Exercise prompt ▸ For this exercise, transcribe all the records below exactly.
◇ ◇ ◇ ◇
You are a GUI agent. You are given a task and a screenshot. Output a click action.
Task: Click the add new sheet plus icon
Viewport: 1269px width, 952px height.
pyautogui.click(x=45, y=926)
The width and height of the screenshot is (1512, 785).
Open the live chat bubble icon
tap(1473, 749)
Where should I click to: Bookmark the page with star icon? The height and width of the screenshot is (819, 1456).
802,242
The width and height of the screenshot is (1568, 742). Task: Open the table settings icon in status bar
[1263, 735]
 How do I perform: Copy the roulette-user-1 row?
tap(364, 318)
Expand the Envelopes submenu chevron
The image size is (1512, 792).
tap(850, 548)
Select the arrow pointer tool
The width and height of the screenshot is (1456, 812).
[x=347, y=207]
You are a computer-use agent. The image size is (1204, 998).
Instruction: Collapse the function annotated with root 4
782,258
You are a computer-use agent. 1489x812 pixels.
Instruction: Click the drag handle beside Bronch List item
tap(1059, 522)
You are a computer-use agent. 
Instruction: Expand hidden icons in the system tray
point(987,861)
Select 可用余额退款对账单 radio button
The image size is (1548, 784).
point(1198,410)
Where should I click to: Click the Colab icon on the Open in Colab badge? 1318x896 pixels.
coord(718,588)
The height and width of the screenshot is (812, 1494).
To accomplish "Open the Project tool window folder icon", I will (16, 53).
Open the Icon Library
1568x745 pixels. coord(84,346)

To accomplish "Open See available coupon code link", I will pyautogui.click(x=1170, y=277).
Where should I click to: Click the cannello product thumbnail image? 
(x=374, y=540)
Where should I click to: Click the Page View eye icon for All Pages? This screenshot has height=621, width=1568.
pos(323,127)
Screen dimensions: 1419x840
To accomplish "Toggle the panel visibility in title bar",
◇ ◇ ◇ ◇
Written response ▸
You are a GUI agent. You are given a task and a screenshot. Output a click action.
Task: Click the add new sheet plus icon
Viewport: 1269px width, 952px height.
pyautogui.click(x=45, y=926)
The width and height of the screenshot is (1512, 785).
Open the live chat bubble icon
tap(1473, 749)
Where should I click to: Bookmark the page with star icon? The height and width of the screenshot is (819, 1456).
802,242
The width and height of the screenshot is (1568, 742). Task: Open the table settings icon in status bar
[1263, 735]
 How do I perform: Copy the roulette-user-1 row?
tap(364, 318)
Expand the Envelopes submenu chevron
The image size is (1512, 792).
tap(850, 548)
Select the arrow pointer tool
The width and height of the screenshot is (1456, 812).
[x=347, y=207]
You are a computer-use agent. The image size is (1204, 998).
Instruction: Collapse the function annotated with root 4
782,258
You are a computer-use agent. 1489x812 pixels.
Instruction: Click the drag handle beside Bronch List item
tap(1059, 522)
You are a computer-use agent. 
Instruction: Expand hidden icons in the system tray
point(987,861)
Select 可用余额退款对账单 radio button
The image size is (1548, 784).
point(1198,410)
Where should I click to: Click the Colab icon on the Open in Colab badge? 1318x896 pixels.
coord(718,588)
The height and width of the screenshot is (812, 1494).
To accomplish "Open the Project tool window folder icon", I will (16, 53).
Open the Icon Library
1568x745 pixels. coord(84,346)

To accomplish "Open See available coupon code link", I will pyautogui.click(x=1170, y=277).
Where should I click to: Click the cannello product thumbnail image? 
(x=374, y=540)
Where should I click to: Click the Page View eye icon for All Pages? This screenshot has height=621, width=1568.
pos(323,127)
Screen dimensions: 1419x840
To accomplish "Toggle the panel visibility in title bar",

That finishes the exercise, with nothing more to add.